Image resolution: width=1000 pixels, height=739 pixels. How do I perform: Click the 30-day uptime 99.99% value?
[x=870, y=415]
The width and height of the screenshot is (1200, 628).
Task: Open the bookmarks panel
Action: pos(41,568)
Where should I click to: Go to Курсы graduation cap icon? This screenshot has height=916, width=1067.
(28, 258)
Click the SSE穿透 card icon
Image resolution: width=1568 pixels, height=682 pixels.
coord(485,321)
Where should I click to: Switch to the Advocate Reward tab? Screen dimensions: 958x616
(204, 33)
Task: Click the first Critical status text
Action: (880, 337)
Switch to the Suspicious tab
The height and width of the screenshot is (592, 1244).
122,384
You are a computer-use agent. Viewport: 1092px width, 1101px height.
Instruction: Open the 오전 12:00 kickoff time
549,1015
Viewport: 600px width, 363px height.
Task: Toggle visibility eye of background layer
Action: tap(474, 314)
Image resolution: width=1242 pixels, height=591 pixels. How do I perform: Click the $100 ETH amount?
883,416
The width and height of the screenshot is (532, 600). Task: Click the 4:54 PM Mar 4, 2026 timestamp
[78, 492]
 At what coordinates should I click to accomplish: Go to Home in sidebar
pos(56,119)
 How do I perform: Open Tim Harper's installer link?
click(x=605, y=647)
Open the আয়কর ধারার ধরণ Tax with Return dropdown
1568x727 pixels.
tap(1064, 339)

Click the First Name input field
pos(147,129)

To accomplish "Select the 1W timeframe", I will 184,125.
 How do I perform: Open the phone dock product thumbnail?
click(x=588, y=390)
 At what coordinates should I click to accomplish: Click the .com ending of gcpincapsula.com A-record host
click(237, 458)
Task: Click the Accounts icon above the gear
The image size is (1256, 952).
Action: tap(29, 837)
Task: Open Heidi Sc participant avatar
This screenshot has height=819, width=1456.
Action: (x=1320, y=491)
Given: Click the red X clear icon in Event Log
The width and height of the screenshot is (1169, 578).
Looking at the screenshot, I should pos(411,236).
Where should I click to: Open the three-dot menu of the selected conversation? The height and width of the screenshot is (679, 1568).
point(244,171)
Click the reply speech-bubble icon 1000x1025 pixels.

*****

### Work required
Render all the records above as a Markdown table with two columns, Row and Line, giving each line its row number and omitting blank lines.

### Written answer
| Row | Line |
|---|---|
| 1 | Image resolution: width=1000 pixels, height=739 pixels. How do I perform: Click the 30-day uptime 99.99% value? |
| 2 | [x=870, y=415] |
| 3 | The width and height of the screenshot is (1200, 628). |
| 4 | Task: Open the bookmarks panel |
| 5 | Action: pos(41,568) |
| 6 | Where should I click to: Go to Курсы graduation cap icon? This screenshot has height=916, width=1067. |
| 7 | (28, 258) |
| 8 | Click the SSE穿透 card icon |
| 9 | Image resolution: width=1568 pixels, height=682 pixels. |
| 10 | coord(485,321) |
| 11 | Where should I click to: Switch to the Advocate Reward tab? Screen dimensions: 958x616 |
| 12 | (204, 33) |
| 13 | Task: Click the first Critical status text |
| 14 | Action: (880, 337) |
| 15 | Switch to the Suspicious tab |
| 16 | The height and width of the screenshot is (592, 1244). |
| 17 | 122,384 |
| 18 | You are a computer-use agent. Viewport: 1092px width, 1101px height. |
| 19 | Instruction: Open the 오전 12:00 kickoff time |
| 20 | 549,1015 |
| 21 | Viewport: 600px width, 363px height. |
| 22 | Task: Toggle visibility eye of background layer |
| 23 | Action: tap(474, 314) |
| 24 | Image resolution: width=1242 pixels, height=591 pixels. How do I perform: Click the $100 ETH amount? |
| 25 | 883,416 |
| 26 | The width and height of the screenshot is (532, 600). Task: Click the 4:54 PM Mar 4, 2026 timestamp |
| 27 | [78, 492] |
| 28 |  At what coordinates should I click to accomplish: Go to Home in sidebar |
| 29 | pos(56,119) |
| 30 |  How do I perform: Open Tim Harper's installer link? |
| 31 | click(x=605, y=647) |
| 32 | Open the আয়কর ধারার ধরণ Tax with Return dropdown |
| 33 | 1568x727 pixels. |
| 34 | tap(1064, 339) |
| 35 | Click the First Name input field |
| 36 | pos(147,129) |
| 37 | To accomplish "Select the 1W timeframe", I will 184,125. |
| 38 |  How do I perform: Open the phone dock product thumbnail? |
| 39 | click(x=588, y=390) |
| 40 |  At what coordinates should I click to accomplish: Click the .com ending of gcpincapsula.com A-record host |
| 41 | click(237, 458) |
| 42 | Task: Click the Accounts icon above the gear |
| 43 | The image size is (1256, 952). |
| 44 | Action: tap(29, 837) |
| 45 | Task: Open Heidi Sc participant avatar |
| 46 | This screenshot has height=819, width=1456. |
| 47 | Action: (x=1320, y=491) |
| 48 | Given: Click the red X clear icon in Event Log |
| 49 | The width and height of the screenshot is (1169, 578). |
| 50 | Looking at the screenshot, I should pos(411,236). |
| 51 | Where should I click to: Open the three-dot menu of the selected conversation? The height and width of the screenshot is (679, 1568). |
| 52 | point(244,171) |
| 53 | Click the reply speech-bubble icon 1000x1025 pixels. |